September 3, 2008
CBOT Corn Outlook on Wednesday: 6-8 cents lower on outside pressure, weather
Chicago Board of Trade corn futures are expected to open lower Wednesday as the market continues to feel pressure amid broad-based commodity liquidation, analysts said.
Corn is called 6 to 8 cents lower. In overnight trading, September corn was down 8 cents to US$5.45 per bushel, December corn was down 8 1/4 cents to US$5.61 and March corn was down 8 cents to US$5.80.
A break in crude oil below US$110, prompted by less-than-expected damage to the U.S. Gulf coast from Hurricane Gustav, is weighing on corn and other grains markets, analysts said.
"This comes at a time when the U.S. dollar has moved to its highest levels in close to eleven months, adding even more pressure to a suddenly vulnerable commodities sector which has been the darling of the investment community for the past three years," Western Milling analyst Joel Karlin said in a weekly newsletter.
Some traders say weather is also a bearish factor in the market, with the remnants of Gustav providing beneficial rain to parts of the U.S. corn belt. But others say Gustav's impact will be minimal at this stage of the growing season, also pointing out that some of the driest areas in the eastern corn belt may not see significant rain.

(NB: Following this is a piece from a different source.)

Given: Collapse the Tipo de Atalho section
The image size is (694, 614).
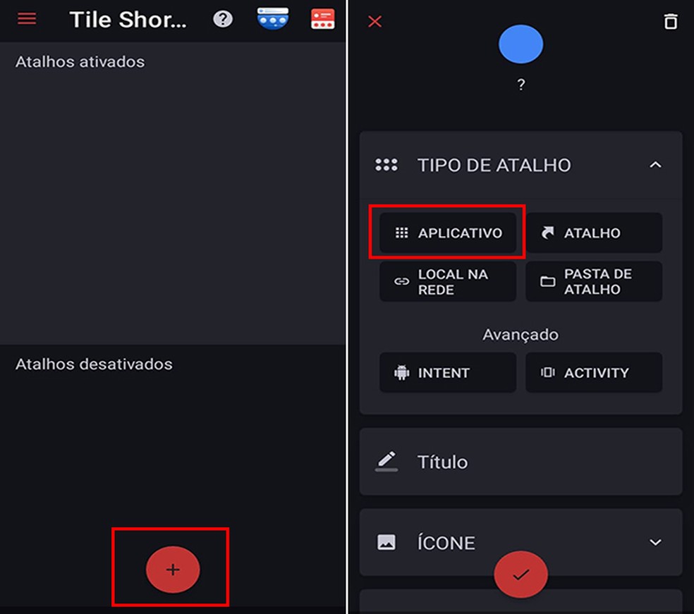Looking at the screenshot, I should [655, 165].
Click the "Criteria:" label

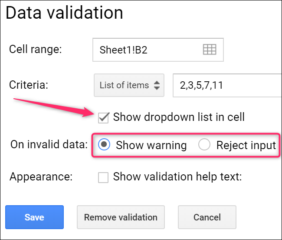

DTN Meteorlogix said that heavy to torrential rains associated with Gustav are expected to move through the central Midwest region during the next 48 hours. "Filling crops may still benefit from rain, but this benefit is less as time goes by," DTN Meteorlogix said.
Although the forecast says cooler weather will slow the maturation process in western areas during the next few days or more, traders also note that the first frost of the season has yet to appear in the long-range forecast, which is good news for a crop that has had a late growing season.

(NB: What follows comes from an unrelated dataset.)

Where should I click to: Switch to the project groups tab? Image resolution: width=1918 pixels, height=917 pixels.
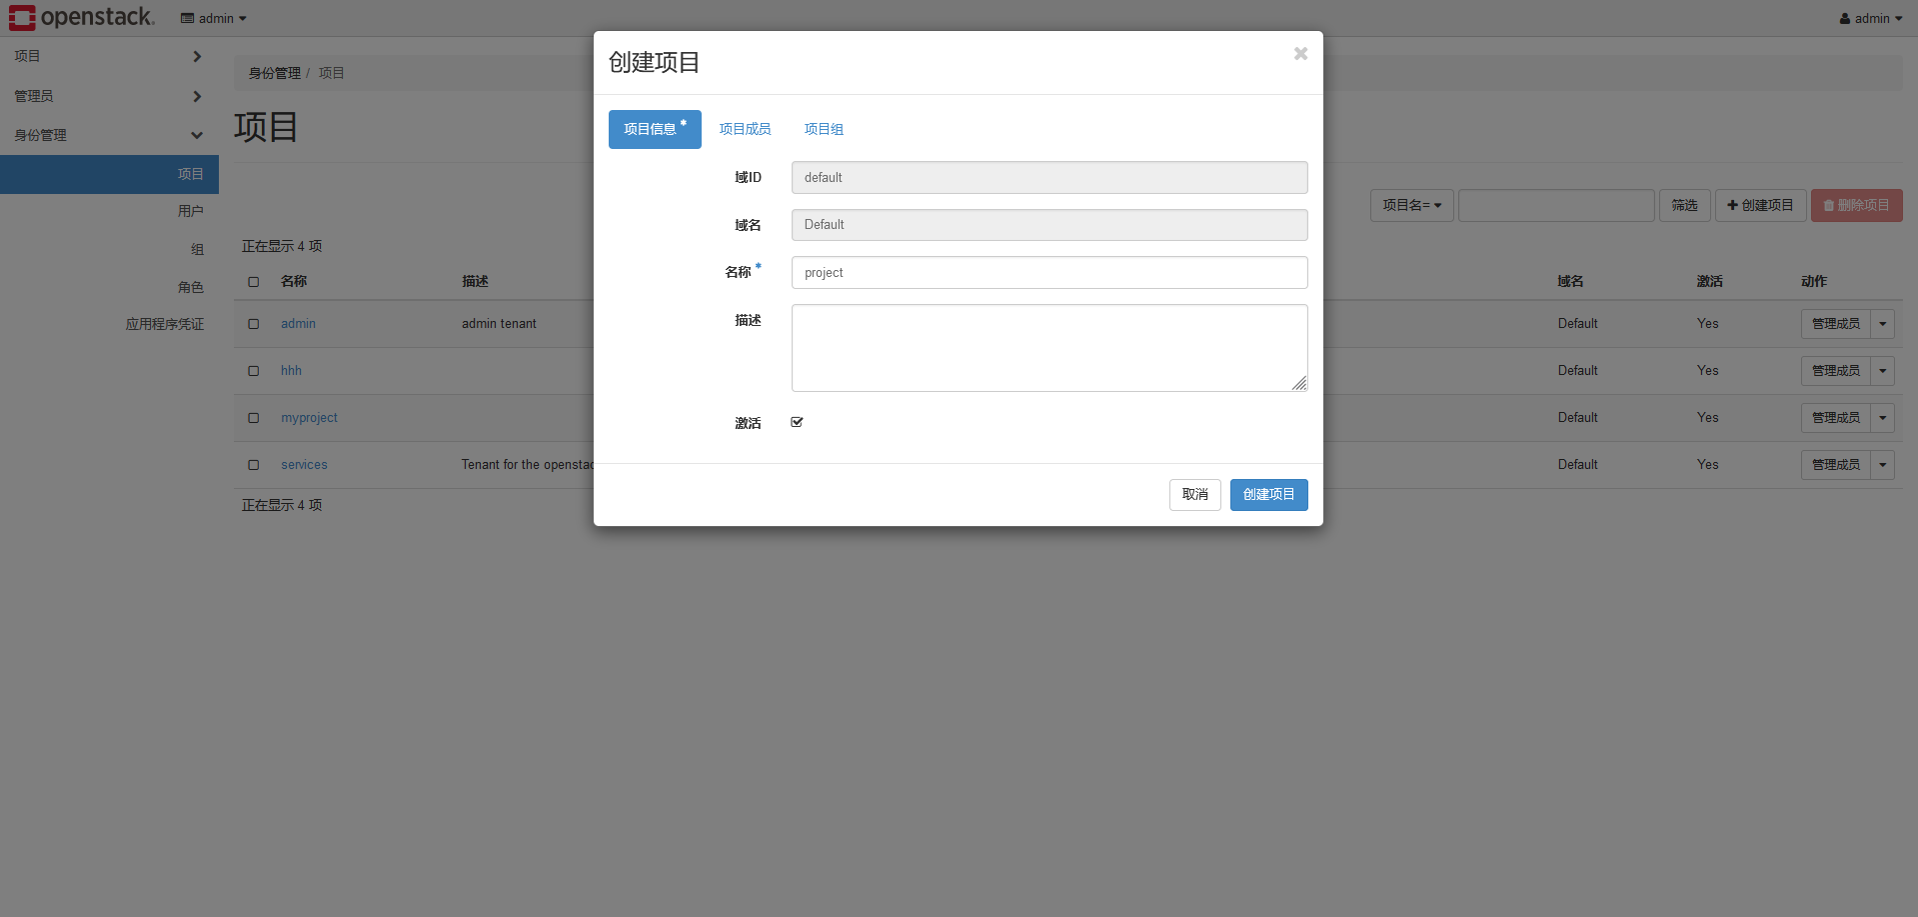824,129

August was dry throughout the corn belt, and figures released Tuesday afternoon show the effects of that weather on the crop, analysts said.
Commodity risk management firm FC Stone on Tuesday estimated the 2008-09 U.S. corn crop at 12.159 billion bushels, with a yield of 153.4 bushels per acre.
The firm's latest corn estimates represent a decrease from its estimates last month. FC Stone in August estimated the corn crop at 12.197 billion bushels, with a yield of 154.5 bushels per acre. The U.S. Department of Agriculture latest yield projection was 155 bushels per acre with total production of 12.288 billion bushels.
The USDA said 61% of the corn crop was in good-to-excellent condition as of Sunday, down from 64% last week. Traders had expected the rating to drop 1-to-3 percentage points.
Development continues to lag behind normal. Eighty-three percent of the crop was in the dough stage of development, up from 68% last week but below the five-year average of 91%.
The crop was 45% dented, up from 26% last week, but below the average of 65%.
A trader said the corn market is technically weak. The December contract gapped lower on the open Tuesday and closed below its 200-day moving average for the first time since Aug. 15.
The next upside price objective is to push and close December prices above solid technical resistance at US$5.80 3/4, which would fill on the upside Tuesday's downside price gap, a technical analyst said. The next downside price objective for the bears is to push and close prices below solid technical support at Tuesday's low of US$5.55.
First resistance for December corn is seen at Tuesday's high of US$5.77 1/4 and then at US$5.80 3/4, the technical analyst said. First support is seen at US$5.60 and then at US$5.55.
There were five deliveries reported against the September contract Wednesday.